Wole Soyinka’s childhood autobiography, AKE: The Years of Childhood, deemed a classic of childhood biography and a companion piece, ISARA: A Voyage Around Essay, narrate much of his early life. IBADAN covers his period of adolescence and political beginnings. Among his plays, DEATH AND THE KING’S H ORSEMAN has been described as ‘a classic of tragic drama in any age’. Other plays include THE STRONG BREED, THE LION AND THE JEWEL, A DANCE OF THE FORESTS, THE ROAD, A PLAY OF GIANTS and BEATIFICATION OF AREA BOY. His adaptation of Euripedes’ classic, THE BACCHAE, was performed by the English National Theatre as THE BACCHAE OF EURIPEDES. Other adaptations include Brecht’s THREEPENNY OPERA, re-titled OPERA WONYOSI, Jean Genet’s THE BLACKS and KING BAABU, from Alfred Jarry’s UBU ROI.

His poetry has been published under the titles of IDANRE AND OTHER POEMS, POEMS FROM PRISON, A SHUTTLE IN THE CRYPT, MANDELA’S EARTH AND OTHER POEMS and SAMARKAND AND OTHER MARKETS I HAVE KNOWN. Critical works include: MYTH, LITERATURE AND THE AFRICAN WORLD and ART, DIALOGUE AND OUTRAGE; The themes of politics, memory, and social reconciliation are examined in THE OPEN SORE OF A CONTINENT ; THE BURDEN OF MEMORY, MUSE OF FORGIVENESS as well as in his BBC Reith Memorial lectures – CLIMATE OF FEAR – now published under that title and widely translated. In his latest work OF AFRICA, he explores the African continent as a repository of yet untapped humanistic values that respond to social and spiritual malformations such as religious bigotry and extremisms.
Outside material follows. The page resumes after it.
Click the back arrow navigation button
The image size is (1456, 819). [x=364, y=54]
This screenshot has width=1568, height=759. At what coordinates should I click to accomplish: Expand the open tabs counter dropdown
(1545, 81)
Wole Soyinka was awarded the Nobel Prize for Literature in 1986, the first writer of African descent to be so honoured. He is currently a Hutchins Fellow of the Dubois Institute, Harvard University, Professor Emeritus of the Obafemi Awolowo University, Ife, Nigeria and President’s Professor at Loyola Marymount University, Los Angeles. He currently serves on the UNESCO High Panel for Peace.

Wole Soyinka is married, with children and grandchildren.